__What you should do__
If a line in the records below holds the string "will", count it, and state only the final count.

+++ Data in this exercise

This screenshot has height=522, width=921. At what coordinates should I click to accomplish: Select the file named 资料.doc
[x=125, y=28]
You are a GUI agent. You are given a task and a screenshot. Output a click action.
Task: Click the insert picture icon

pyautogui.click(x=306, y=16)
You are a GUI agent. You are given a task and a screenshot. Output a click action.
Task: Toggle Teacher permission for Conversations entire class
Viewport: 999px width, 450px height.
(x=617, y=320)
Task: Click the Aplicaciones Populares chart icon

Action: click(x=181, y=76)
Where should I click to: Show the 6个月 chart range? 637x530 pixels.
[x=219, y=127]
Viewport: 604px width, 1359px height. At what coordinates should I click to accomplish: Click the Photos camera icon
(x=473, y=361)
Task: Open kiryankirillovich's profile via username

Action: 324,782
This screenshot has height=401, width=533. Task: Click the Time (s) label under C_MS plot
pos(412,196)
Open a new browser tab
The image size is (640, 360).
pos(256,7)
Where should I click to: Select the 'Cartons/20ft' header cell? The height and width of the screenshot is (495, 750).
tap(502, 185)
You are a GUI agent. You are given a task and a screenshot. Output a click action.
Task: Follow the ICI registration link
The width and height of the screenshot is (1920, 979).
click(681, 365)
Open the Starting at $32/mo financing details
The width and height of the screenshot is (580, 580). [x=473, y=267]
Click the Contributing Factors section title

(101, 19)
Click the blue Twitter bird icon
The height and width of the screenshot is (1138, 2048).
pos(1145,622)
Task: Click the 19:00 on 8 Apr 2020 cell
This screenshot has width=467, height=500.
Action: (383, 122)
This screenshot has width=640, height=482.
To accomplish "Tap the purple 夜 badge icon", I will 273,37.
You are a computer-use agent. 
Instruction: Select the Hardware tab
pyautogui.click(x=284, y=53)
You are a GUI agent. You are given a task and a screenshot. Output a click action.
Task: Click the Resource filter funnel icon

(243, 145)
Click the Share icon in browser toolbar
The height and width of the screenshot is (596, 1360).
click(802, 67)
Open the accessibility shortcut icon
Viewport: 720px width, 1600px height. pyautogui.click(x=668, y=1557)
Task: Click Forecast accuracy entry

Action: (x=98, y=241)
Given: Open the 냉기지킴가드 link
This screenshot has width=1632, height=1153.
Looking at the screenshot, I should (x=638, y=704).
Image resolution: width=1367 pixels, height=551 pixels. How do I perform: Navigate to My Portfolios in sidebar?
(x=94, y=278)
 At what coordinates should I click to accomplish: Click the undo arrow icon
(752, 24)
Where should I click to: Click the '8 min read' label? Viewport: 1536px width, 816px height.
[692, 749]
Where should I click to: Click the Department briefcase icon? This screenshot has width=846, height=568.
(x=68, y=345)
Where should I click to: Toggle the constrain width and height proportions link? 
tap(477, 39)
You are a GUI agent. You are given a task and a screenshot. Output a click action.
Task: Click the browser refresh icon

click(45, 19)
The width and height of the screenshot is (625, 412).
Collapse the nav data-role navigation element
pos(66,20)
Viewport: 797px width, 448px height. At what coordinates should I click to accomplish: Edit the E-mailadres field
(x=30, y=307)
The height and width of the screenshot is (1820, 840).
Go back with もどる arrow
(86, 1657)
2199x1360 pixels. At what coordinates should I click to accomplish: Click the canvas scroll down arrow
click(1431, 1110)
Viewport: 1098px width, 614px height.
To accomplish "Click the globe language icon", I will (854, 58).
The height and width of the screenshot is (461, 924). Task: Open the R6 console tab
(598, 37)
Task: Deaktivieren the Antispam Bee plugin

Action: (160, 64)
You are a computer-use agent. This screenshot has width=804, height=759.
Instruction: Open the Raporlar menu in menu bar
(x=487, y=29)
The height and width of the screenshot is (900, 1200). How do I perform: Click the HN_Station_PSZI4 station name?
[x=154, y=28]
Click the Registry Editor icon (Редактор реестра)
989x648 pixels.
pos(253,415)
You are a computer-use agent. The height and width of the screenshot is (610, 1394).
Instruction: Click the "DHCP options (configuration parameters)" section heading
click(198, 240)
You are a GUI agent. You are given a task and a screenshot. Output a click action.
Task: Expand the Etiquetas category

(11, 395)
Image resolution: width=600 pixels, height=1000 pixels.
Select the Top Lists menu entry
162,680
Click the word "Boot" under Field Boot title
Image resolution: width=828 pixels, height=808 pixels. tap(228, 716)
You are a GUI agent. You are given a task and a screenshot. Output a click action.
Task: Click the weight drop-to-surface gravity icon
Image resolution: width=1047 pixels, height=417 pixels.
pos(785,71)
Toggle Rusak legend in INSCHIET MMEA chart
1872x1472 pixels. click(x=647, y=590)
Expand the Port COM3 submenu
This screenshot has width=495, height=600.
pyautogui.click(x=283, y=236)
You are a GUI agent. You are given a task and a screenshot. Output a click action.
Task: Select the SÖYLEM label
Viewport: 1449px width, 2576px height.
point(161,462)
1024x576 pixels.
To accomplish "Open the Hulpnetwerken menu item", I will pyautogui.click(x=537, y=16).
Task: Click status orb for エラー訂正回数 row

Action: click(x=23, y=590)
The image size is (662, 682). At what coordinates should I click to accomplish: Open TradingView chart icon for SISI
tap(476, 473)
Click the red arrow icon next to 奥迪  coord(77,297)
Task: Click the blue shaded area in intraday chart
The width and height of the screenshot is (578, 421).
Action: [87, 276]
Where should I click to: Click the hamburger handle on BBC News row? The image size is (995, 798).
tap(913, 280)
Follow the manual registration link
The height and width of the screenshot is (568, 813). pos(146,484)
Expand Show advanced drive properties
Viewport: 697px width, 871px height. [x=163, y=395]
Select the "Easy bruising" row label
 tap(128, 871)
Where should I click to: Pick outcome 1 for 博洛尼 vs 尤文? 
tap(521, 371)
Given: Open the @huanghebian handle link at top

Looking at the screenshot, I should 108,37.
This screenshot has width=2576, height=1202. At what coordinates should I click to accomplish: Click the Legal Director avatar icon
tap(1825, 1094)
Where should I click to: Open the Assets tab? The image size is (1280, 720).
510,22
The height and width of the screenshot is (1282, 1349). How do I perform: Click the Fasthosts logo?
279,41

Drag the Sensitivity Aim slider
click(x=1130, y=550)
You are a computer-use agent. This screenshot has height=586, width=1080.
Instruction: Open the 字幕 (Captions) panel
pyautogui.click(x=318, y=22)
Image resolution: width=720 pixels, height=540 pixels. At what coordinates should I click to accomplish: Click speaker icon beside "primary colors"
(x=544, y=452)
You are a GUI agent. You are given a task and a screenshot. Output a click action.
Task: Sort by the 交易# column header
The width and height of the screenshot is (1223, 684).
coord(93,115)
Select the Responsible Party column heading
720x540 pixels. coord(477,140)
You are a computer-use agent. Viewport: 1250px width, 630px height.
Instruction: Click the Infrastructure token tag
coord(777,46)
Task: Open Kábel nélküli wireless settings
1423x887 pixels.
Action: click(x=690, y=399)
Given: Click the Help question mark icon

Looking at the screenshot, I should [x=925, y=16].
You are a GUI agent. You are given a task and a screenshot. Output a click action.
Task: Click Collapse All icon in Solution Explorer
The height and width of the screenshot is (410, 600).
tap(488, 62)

++++++

__Task solution__
3